23/01/13

Do direito(s) dos iguais à política da paisagem

O post do camarada Miguel Madeira aqui publicado há dias foi ocasião para mim de algumas reflexões preliminares, que talvez possam contribuir para redefinir o debate em torno, não tanto do "animalismo", que me parece dialogicamente pouco prometedor, como da "questão ecológica". Trata-se, muito esquematicamente, do seguinte.


Só a igualdade - mormente no exercício do poder e no governo colectivo - garante e institui direitos iguais (entre os que se instituem como iguais). Os restantes direitos, são-no de condições ou espécies protegidas, e a atribuição que desses direitos seja feita aos não-iguais confirma a sua situação de menoridade temporária (crianças) ou inferioridade persistente (animais ou grupos segregados e submetidos a um governo de cujo exercício são excluídos).
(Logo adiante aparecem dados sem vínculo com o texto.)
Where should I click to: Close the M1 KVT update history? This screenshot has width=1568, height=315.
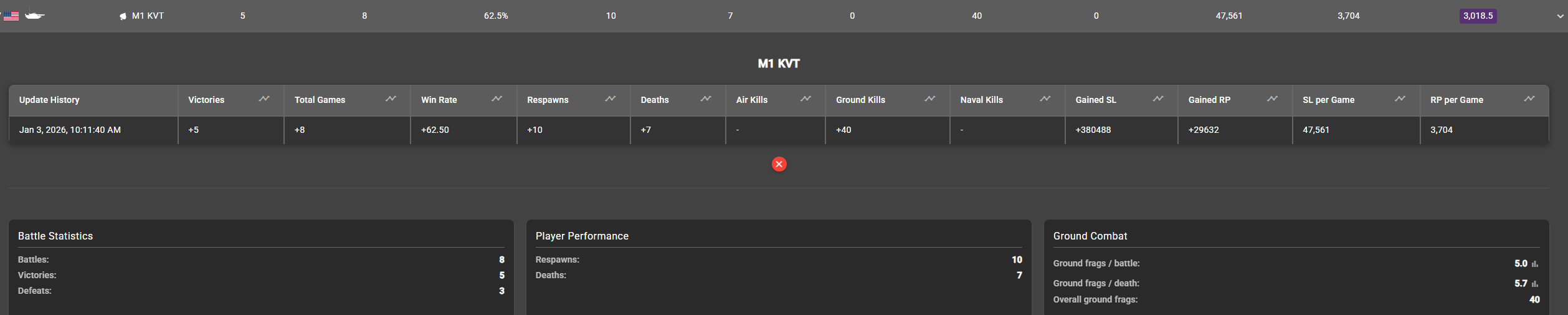[779, 164]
A primeira tarefa da democratização, em matéria de direitos e do direito, é pois assegurar a igualdade dos cidadãos no exercício (deliberações, decisões, etc.) do poder que os institui como sujeitos e objectos de direito(s).

Tal não significa que, sendo-nos interna, carne da nossa carne, a paisagem do que nos rodeia, seja indiferente o modo como nos relacionamos com o que nela antecede a sociedade e a história ou resta aquém e além delas e que decerto seria catastrófico para nós tratarmos indiscriminada e globalmente em termos não mais do que utilitários ou instrumentais.

Com efeito, recordando uma intuição de Merleau-Ponty, poderíamos dizer que a paisagem acima referida não é sujeito nem objecto, mas o seu tecido conjuntivo, no qual somos, os humanos, um acontecimento ou criação singular, e do qual somos parte - e ser parte significa aqui recriar activamente, saibamo-lo ou não, aquilo em que participamos.

Enfim, tudo isto nos levaria muito longe, mas creio que é a partir do que deixo enunciado como ponto prévio que uma sociedade democrática discutiria o problema, ou que devem discuti-lo os que estão apostados na democratização dos direitos e do direito enquanto instituição social-histórica incontornável.

4 comentários:

Anónimo disse...

"Só a igualdade (...) garante e institui direitos iguais (entre os que se instituem como iguais)."
a questão continua a ser: quem são os "iguais" e quem são os "não-iguais"? quais são os critérios e como se comprovam na prática?
"iguais" são-no em termos de família? tribo? nacionalidade? classe? raça? espécie? há respostas para todos os gostos, mas numa perspectiva humanista [convinha definir 'humanista'..] e ambientalmente consciente (e coerente), quem são os "iguais"?

Miguel Serras Pereira disse...

Caro Anónimo,
se lesse com atenção, teria a resposta (a minha) à sua pergunta. Trata-se da igualdade no exercício do poder e do governo colectivo. Igualdade política e democrática. Igualdade de poder (não confundir com dominação, diga-se de passagem) e de responsabilidades. Esta exige capacidades linguísticas e reflexivas que, até ver, parecem ser exclusivas da espécie humana. Mas, atenção, esta igualdade não é natural, não decorre automaticamente da "natureza humana", e os direitos que institui e garante não são "naturais" (de resto, o que releva do direito, democrático ou não, nunca é natural, e o que é natural é anterior ao direito).

Espero tê-lo, senão convencido, pelo menos esclarecido.

Saudações democráticas (que naturais também não as há)

msp

Anónimo disse...

estou esclarecido e convencido.

Miguel Serras Pereira disse...


É muito lisonjeiro para mim que assim seja. Obrigado pelo seu comentário.